Это была не единственная проблема. Здесь, в Виннипеге, она завела любовника (водителя со «скорой помощи» — это надо же!). Парня звали Нейл, и он был далек от ее идеала мужчины, но его влекло к ней. Адрианна пока так и не ответила на вопрос, который он задавал ей ночью: почему они не могут съехаться и жить вместе, попробовать пару месяцев, может, получится?
Она садилась у кровати Уилла, брала его руку в свои и рассказывала о своих мыслях.
— Я знаю, меня затянет в эти бестолковые отношения с Нейлом, если я останусь здесь, а он скорее твой тип, чем мой. Знаешь, настоящий медведь. Нет-нет, спина у него не волосатая, — поспешила добавить она, — знаю, ты ненавидишь волосатые спины, — он такой большой и немного глуповат — это даже сексуально, — но я не могу жить с ним. Не могу. И не могу жить здесь. Я хочу сказать, что остаюсь ради него и ради тебя, но ты теперь не обращаешь на меня никакого внимания, а он, наоборот, обращает на меня слишком много внимания, так что куда ни кинь — всюду клин. А жизнь — она ведь не репетиция. Кажется, это одна из мудростей Корнелиуса? Кстати, он вернулся в Балтимор. Не дает о себе знать, и это, наверное, к лучшему, потому что он, засранец, всегда доводил меня до белого каления. Так вот, он изрек эту мудрость о том, что жизнь — не репетиция, и он прав. Если я останусь здесь, дело кончится тем, что я съедусь с Нейлом, и только я начну вить с ним гнездышко, как ты откроешь глаза — а ты непременно откроешь глаза, Уилл, — и скажешь: «Мы едем в Антарктику». А Нейл скажет: «Никуда ты не едешь». А я отвечу: «Нет, еду». И тогда начнутся слезы. И это будут не мои слезы. А я не могу так с ним поступить. Он заслуживает лучшего.
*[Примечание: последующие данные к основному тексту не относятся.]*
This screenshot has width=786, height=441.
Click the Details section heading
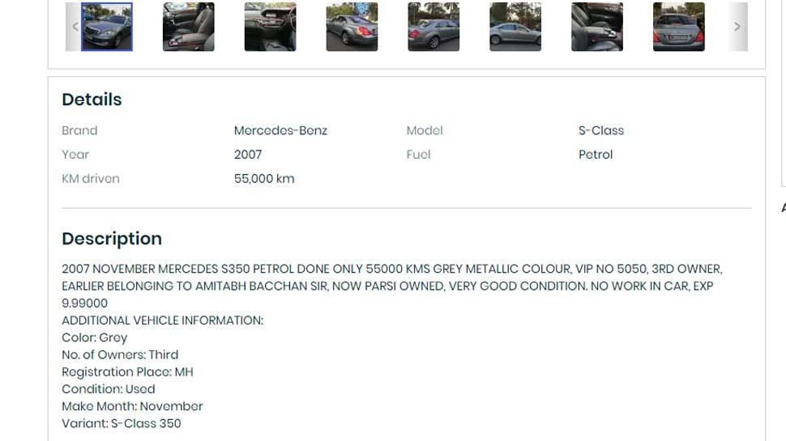pos(92,100)
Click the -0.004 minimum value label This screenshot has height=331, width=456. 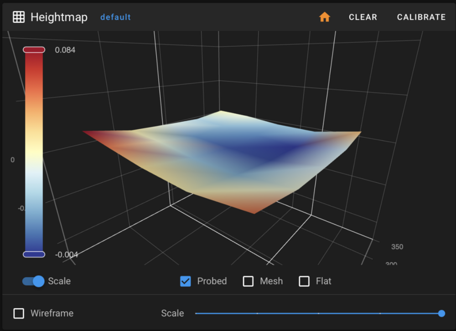pos(66,254)
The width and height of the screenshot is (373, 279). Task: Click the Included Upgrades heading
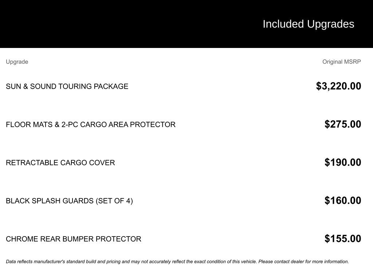[308, 24]
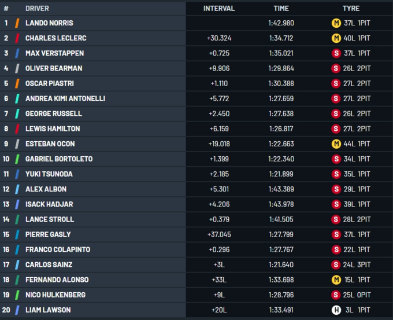Sort by the DRIVER column header

37,9
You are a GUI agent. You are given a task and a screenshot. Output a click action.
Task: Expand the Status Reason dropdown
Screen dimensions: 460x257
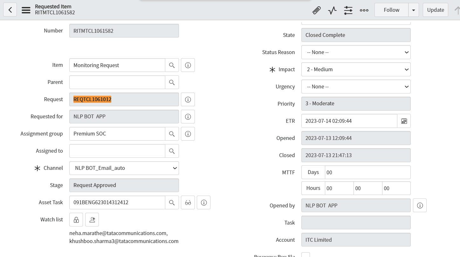[356, 52]
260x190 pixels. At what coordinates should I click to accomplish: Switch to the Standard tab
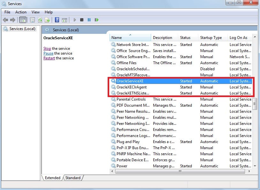pos(73,178)
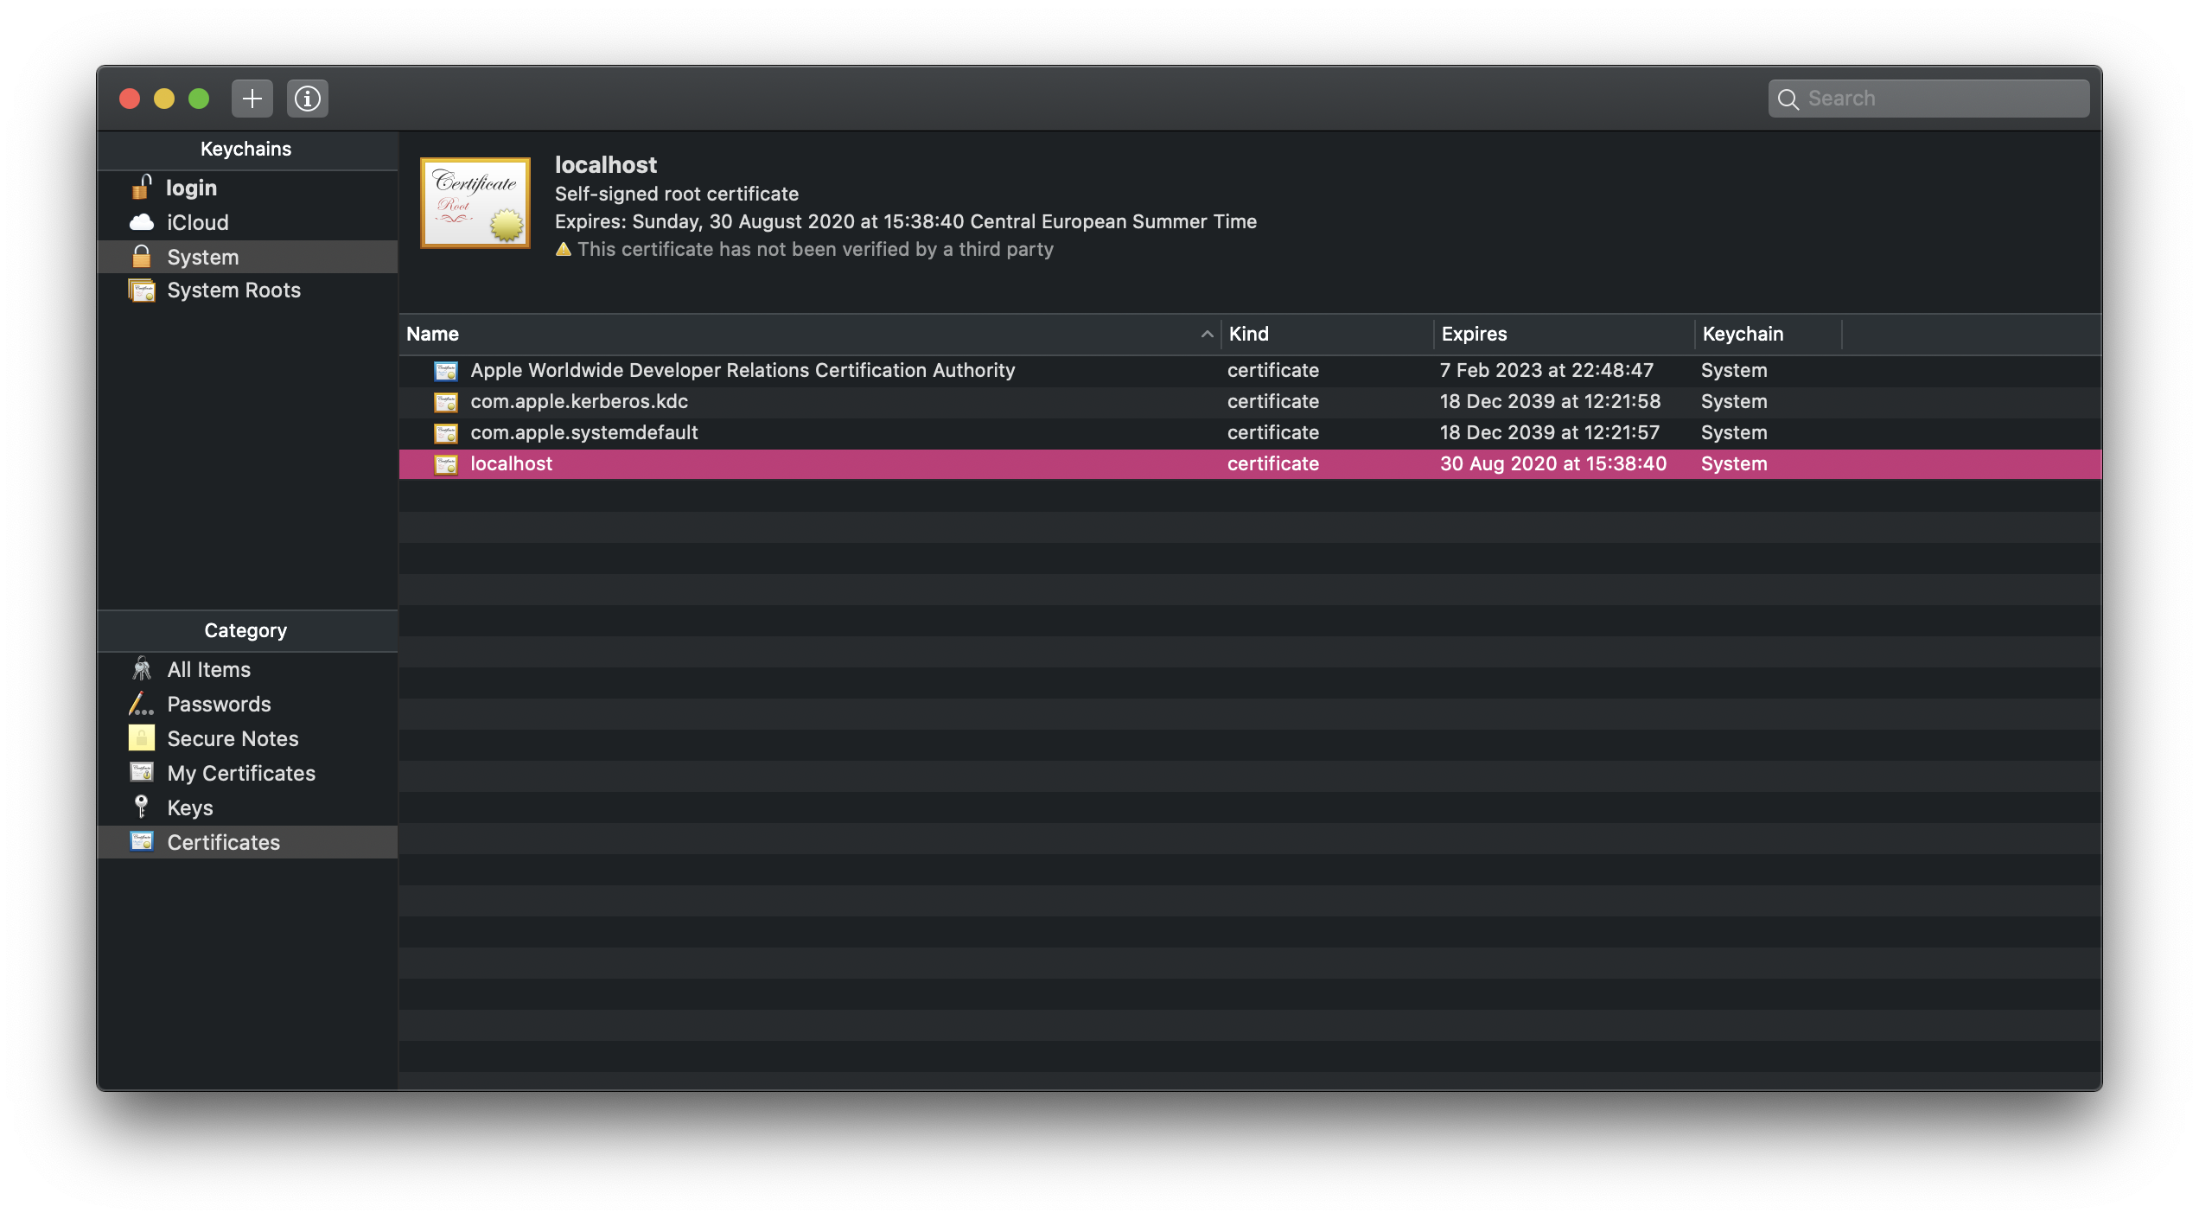Select Secure Notes category icon

point(141,738)
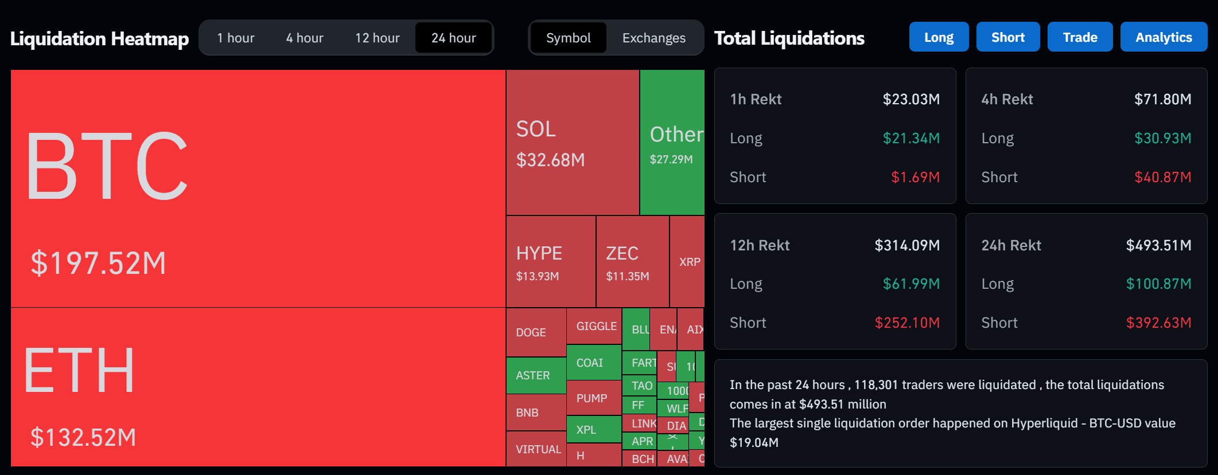Open the Trade button

click(x=1080, y=37)
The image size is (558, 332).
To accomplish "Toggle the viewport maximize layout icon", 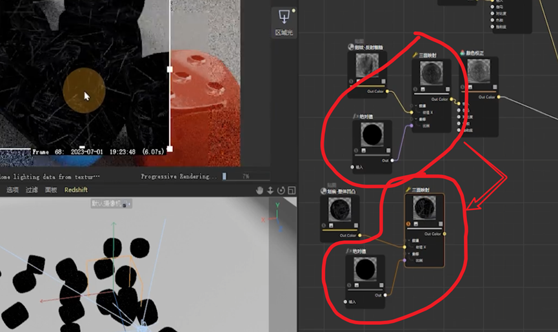I will [x=292, y=191].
Так вот… Что я говорила? Я говорила, что мне нужно пригласить Нейла попить пивка и сказать ему, что ничего у нас не получится, а потом придется сматываться в Сан-Франциско и приводить себя в порядок, потому что благодаря тебе, мой милый, я в таком раздрае, в каком за всю мою треклятую жизнь еще не была.
Она перешла на шепот.
— И знаешь почему? Мы об этом с тобой никогда не говорили, и если бы ты сейчас открыл глаза, то я бы ничего такого не сказала, потому как без толку. Но, Уилл, я тебя люблю. Я очень тебя люблю, и по большей части меня все устраивает, потому что мы работаем вместе, и мне кажется, ты тоже любишь меня на свой манер. Ну конечно, будь у меня выбор, я бы предпочла иной манер, но выбора у меня нет, и потому я беру что дают. И это все, что получаешь ты. А если ты сейчас меня слышишь, то должен знать, приятель, что, когда ты придешь в себя, я буду отрицать к чертям собачьим каждое сказанное сейчас слово, понял? Каждое слово. — Она поднялась, чувствуя, как к глазам подступают слезы. — Черт бы тебя драл, Уилл. Тебе только и нужно, что открыть глаза. А это не так уж трудно. Еще столько всего нужно увидеть, Уилл. Тут такой чертовский холод, но все залито ярким, чистым светом — тебе понравится. Только открой глаза.